Exercise details: Since only the written part is wanted, repeat the records exactly and omit the pictures.

### Input

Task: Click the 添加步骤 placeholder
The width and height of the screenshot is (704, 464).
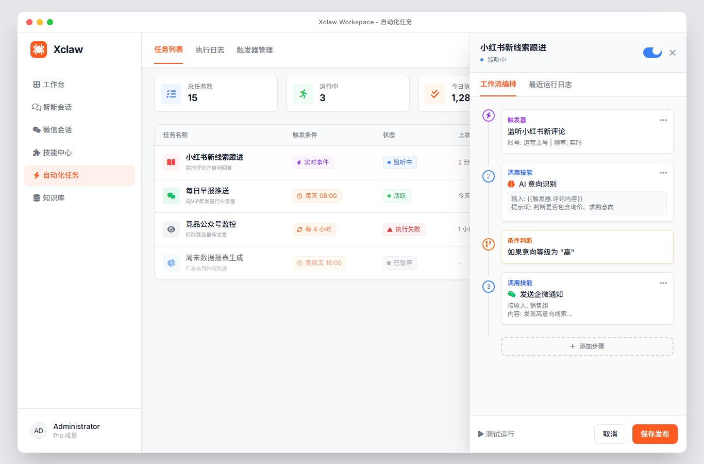Action: tap(586, 346)
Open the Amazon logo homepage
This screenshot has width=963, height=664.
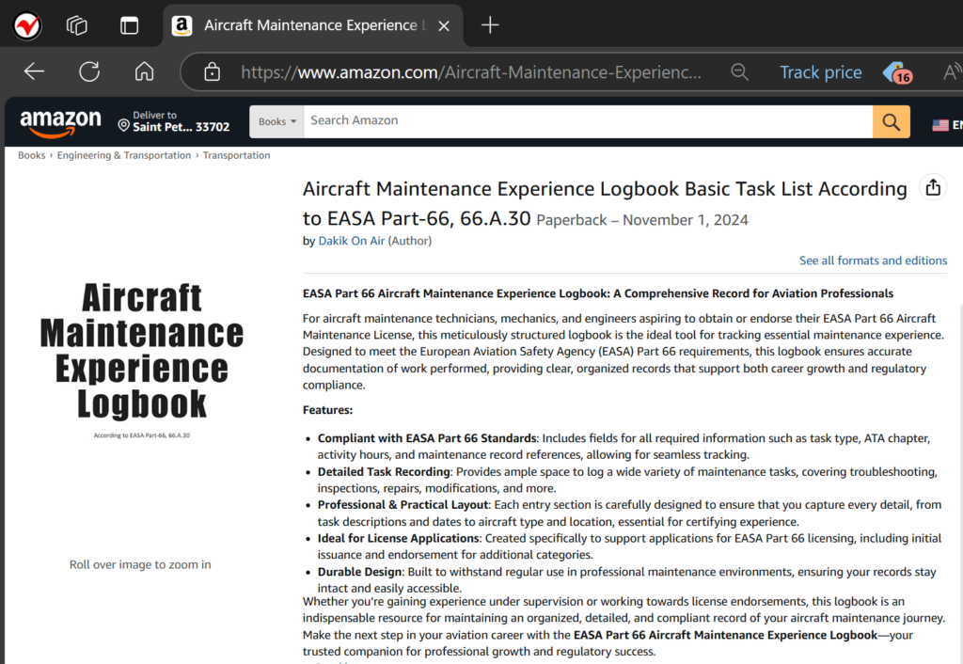tap(60, 122)
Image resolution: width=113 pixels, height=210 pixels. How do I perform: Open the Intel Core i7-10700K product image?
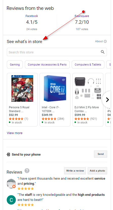55,88
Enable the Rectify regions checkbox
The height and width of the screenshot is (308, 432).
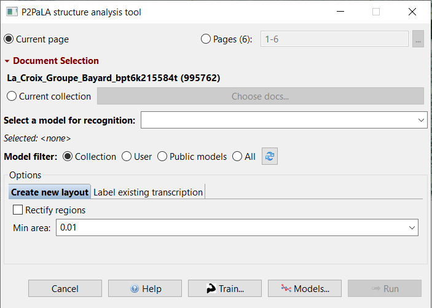pos(18,210)
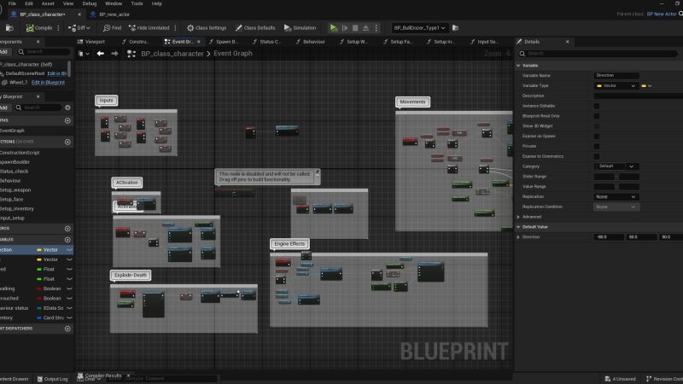Check the Blueprint Read Only checkbox
This screenshot has height=384, width=683.
click(597, 116)
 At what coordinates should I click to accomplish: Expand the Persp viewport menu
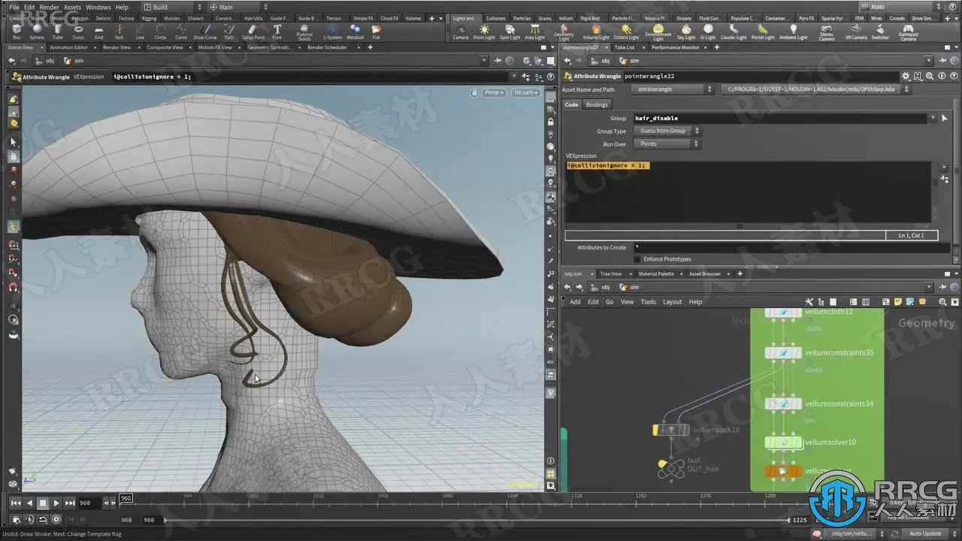tap(494, 92)
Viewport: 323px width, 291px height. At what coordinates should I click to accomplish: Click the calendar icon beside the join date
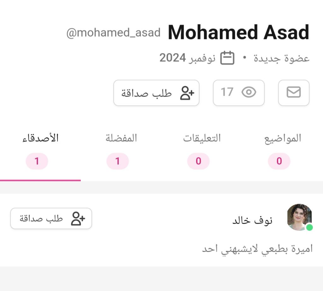pyautogui.click(x=227, y=58)
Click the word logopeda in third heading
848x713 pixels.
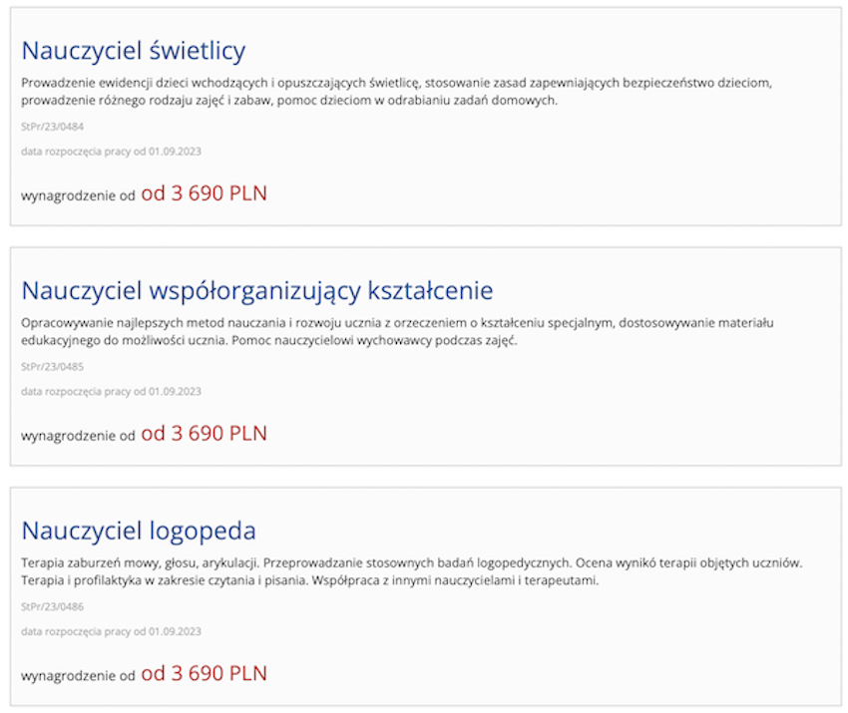tap(203, 532)
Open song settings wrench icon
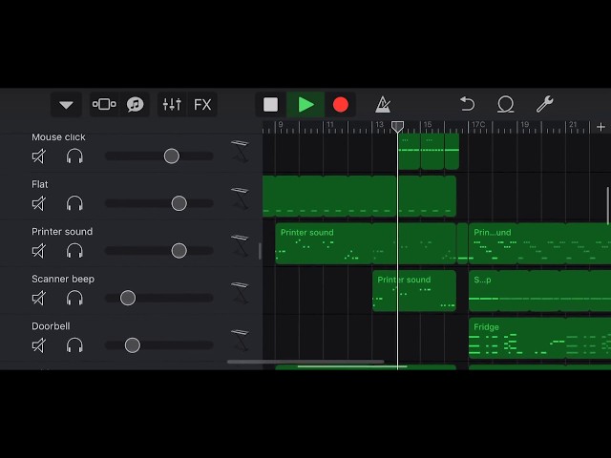Viewport: 611px width, 458px height. click(x=544, y=105)
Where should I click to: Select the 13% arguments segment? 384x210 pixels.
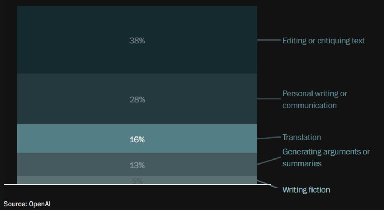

######

Response to this task:
Task: Click the 添加步骤 placeholder
The width and height of the screenshot is (704, 464).
Action: tap(586, 346)
Open the Amazon logo homepage
This screenshot has width=963, height=664.
tap(60, 122)
Image resolution: width=113 pixels, height=210 pixels. How do I perform: Open the Intel Core i7-10700K product image?
55,88
Enable the Rectify regions checkbox
The height and width of the screenshot is (308, 432).
pos(18,210)
Check the Blueprint Read Only checkbox
This screenshot has height=384, width=683.
click(597, 116)
 At what coordinates should I click to accomplish: Expand the Persp viewport menu
tap(494, 92)
Viewport: 323px width, 291px height. At what coordinates should I click to accomplish: Click the calendar icon beside the join date
pyautogui.click(x=227, y=58)
Click the word logopeda in third heading
848x713 pixels.
tap(203, 532)
Open song settings wrench icon
Viewport: 611px width, 458px height. click(x=544, y=105)
Where should I click to: Select the 13% arguments segment? 384x210 pixels.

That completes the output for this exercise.